** WHAT NEEDS TO BE DONE **
How many lines in the records contain the string "Task", with uppercase and lowercase letters counted as different? Reply with the number alone.

++++ INPUT ++++

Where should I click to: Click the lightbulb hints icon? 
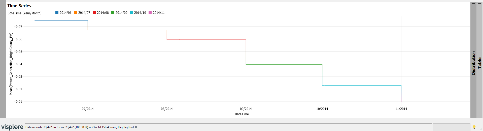[x=474, y=127]
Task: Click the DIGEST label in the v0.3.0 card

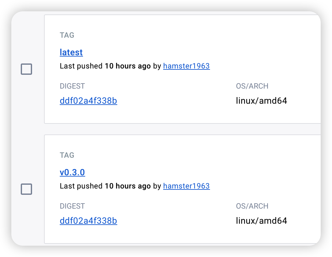Action: (72, 206)
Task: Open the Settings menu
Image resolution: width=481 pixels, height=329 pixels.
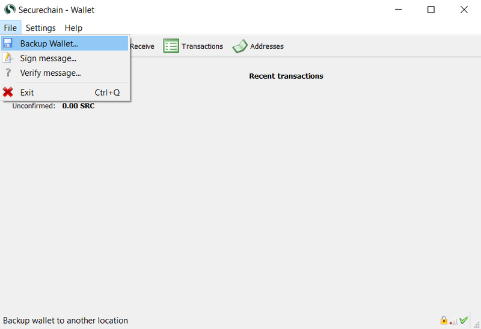Action: click(40, 28)
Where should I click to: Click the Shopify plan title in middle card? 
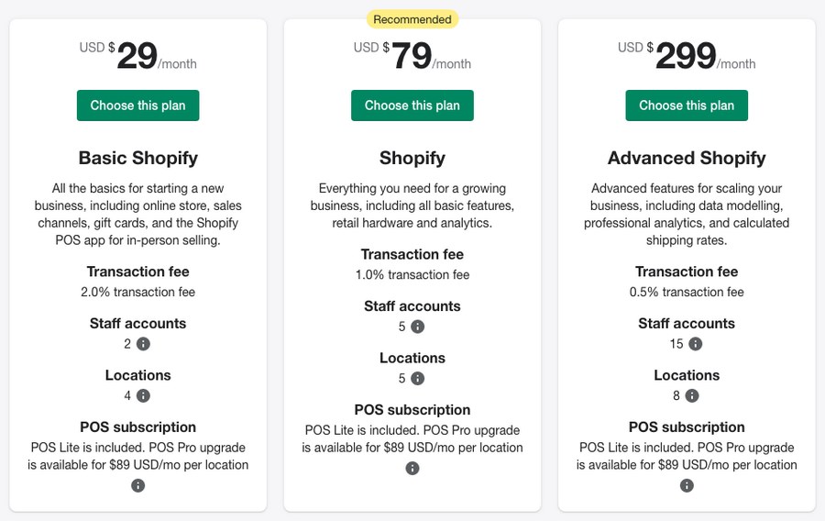(x=413, y=158)
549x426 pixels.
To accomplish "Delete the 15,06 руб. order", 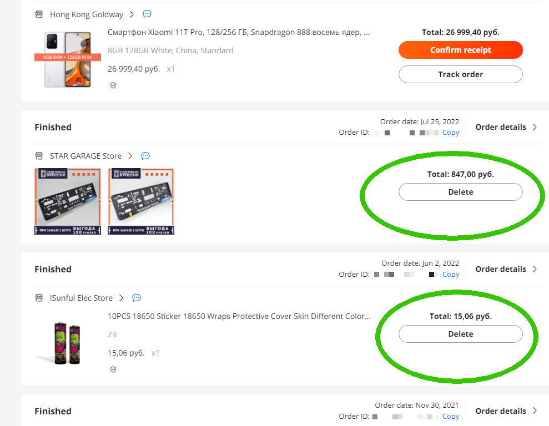I will (460, 334).
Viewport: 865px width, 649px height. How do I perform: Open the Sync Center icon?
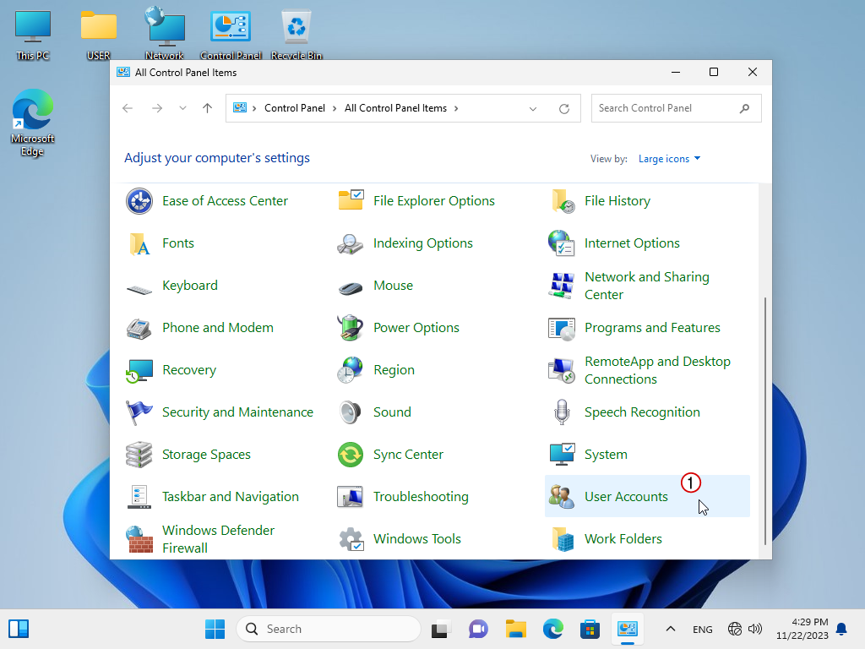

++++

** EXPECTED OUTPUT **
2